By Patricia Zengerle and Idrees Ali
WASHINGTON (Reuters) – The United States does not expect Russia to make significant territorial gains in Ukraine in the near-term, a senior Pentagon official said on Tuesday, describing the front lines in the year-long war as a “grinding slog.”
Despite failing to take Kyiv early in the war and despite its many battlefield setbacks, Russia still controls about a fifth of Ukrainian territory. Kyiv has so far ruled out talks with Moscow and has demanded that Russian troops withdraw to Ukraine’s borders as of 1991 – the year the Soviet Union collapsed.
Russian forces on Tuesday pressed forward their weeks-long drive to encircle and capture the eastern Ukrainian city of Bakhmut where the commander of Ukraine’s ground forces described the situation as “extremely tense.”
“You may see small portions of territory change hands in the coming weeks and months. I do not think that there’s anything I see that suggests the Russians can sweep across Ukraine and make significant territorial gains anytime in the next year or so,” Colin Kahl, the U.S. under secretary of defense for policy, told a House of Representatives hearing.

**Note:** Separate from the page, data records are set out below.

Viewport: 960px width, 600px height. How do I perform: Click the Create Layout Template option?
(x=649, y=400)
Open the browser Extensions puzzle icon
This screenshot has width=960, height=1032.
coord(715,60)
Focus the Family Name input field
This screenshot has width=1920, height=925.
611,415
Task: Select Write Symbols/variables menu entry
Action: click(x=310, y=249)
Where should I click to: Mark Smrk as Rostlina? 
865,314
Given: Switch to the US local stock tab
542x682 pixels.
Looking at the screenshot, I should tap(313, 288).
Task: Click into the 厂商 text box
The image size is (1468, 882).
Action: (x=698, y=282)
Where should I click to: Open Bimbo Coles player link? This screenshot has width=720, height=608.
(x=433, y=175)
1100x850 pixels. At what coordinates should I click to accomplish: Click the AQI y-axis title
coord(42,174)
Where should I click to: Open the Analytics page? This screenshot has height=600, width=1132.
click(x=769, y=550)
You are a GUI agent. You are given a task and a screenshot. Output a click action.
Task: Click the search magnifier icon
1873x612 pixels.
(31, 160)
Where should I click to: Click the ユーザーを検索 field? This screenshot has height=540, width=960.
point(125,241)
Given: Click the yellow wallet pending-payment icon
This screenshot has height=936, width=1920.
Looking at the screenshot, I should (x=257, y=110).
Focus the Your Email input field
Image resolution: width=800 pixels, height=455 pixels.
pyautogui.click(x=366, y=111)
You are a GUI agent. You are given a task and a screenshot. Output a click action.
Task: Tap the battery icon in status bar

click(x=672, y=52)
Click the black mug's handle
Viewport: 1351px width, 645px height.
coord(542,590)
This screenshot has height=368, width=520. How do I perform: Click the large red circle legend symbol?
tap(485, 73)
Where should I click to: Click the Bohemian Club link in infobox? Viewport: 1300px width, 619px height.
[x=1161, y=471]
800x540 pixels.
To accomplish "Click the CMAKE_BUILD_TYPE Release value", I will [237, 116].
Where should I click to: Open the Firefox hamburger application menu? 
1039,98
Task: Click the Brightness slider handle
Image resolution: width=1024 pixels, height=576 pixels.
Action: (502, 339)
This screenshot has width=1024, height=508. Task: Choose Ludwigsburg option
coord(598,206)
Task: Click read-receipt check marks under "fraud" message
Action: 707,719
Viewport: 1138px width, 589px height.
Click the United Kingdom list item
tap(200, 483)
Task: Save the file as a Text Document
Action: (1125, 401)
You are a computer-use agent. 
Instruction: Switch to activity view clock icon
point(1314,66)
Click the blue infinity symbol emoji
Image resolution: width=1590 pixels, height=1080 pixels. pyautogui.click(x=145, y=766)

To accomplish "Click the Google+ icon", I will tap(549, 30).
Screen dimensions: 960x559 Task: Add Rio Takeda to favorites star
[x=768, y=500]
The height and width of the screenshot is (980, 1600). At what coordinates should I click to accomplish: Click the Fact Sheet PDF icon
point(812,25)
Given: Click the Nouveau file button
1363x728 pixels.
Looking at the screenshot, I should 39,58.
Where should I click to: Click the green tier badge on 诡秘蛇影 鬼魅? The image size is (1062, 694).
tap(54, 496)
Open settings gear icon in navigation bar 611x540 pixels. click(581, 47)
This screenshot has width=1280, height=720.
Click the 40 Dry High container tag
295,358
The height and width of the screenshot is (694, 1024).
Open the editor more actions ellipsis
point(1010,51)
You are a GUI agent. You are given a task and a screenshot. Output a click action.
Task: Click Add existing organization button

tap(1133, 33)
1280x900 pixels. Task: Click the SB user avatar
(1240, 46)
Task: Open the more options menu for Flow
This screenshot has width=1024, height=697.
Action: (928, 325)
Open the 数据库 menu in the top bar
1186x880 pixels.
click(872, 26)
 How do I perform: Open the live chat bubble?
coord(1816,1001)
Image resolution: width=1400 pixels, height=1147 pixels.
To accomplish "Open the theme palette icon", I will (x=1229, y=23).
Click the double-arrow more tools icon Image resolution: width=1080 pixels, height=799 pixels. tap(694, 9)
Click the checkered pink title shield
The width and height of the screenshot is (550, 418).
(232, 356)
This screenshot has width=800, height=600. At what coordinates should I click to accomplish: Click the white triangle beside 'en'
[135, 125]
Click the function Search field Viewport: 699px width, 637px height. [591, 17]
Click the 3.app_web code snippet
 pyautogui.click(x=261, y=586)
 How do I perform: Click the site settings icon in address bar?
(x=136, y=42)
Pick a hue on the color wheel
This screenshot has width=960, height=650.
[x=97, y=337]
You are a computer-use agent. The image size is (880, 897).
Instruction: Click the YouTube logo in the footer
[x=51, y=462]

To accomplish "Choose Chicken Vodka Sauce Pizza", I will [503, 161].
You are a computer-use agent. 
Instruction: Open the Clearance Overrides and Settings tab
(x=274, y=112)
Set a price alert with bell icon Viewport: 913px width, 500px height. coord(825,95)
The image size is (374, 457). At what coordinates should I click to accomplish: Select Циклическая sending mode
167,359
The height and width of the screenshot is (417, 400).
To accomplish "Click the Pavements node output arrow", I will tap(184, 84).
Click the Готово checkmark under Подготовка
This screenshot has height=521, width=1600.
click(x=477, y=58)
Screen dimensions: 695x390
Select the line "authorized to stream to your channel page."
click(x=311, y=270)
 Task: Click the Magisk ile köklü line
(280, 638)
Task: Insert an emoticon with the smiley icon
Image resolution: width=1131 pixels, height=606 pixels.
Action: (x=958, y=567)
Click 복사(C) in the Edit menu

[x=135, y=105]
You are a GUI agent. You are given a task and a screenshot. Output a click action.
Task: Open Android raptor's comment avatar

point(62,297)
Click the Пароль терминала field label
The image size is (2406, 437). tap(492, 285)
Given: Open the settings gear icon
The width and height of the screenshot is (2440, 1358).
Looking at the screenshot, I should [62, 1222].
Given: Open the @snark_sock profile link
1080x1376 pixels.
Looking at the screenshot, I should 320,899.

Kahl made the remarks during a hearing focused on oversight of the billions of dollars in military aid Washington has provided to Kyiv.
President Joe Biden’s administration has provided nearly $32 billion in military assistance to Ukraine since Russia’s invasion a year ago, including drones, long-range artillery systems and air defense capabilities.
In October, the U.S. restarted on-site inspections in Ukraine to help keep track of the billions of dollars of weapons being provided to Kyiv.
One of the weapons the U.S. has not provided — despite public appeals by Ukrainian officials — are F-16 fighter jets.
Kahl was asked repeatedly by lawmakers about sending the jets to Ukraine.
Biden has ruled out the fighter jets for now and Kahl said it could take 18-24 months to deliver existing F-16s, with new ones taking months longer.
He added that Ukraine wanted the jets but it was not its top priority.
“It is a priority for the Ukrainians, but it is not one of their top three priorities,” Kahl said.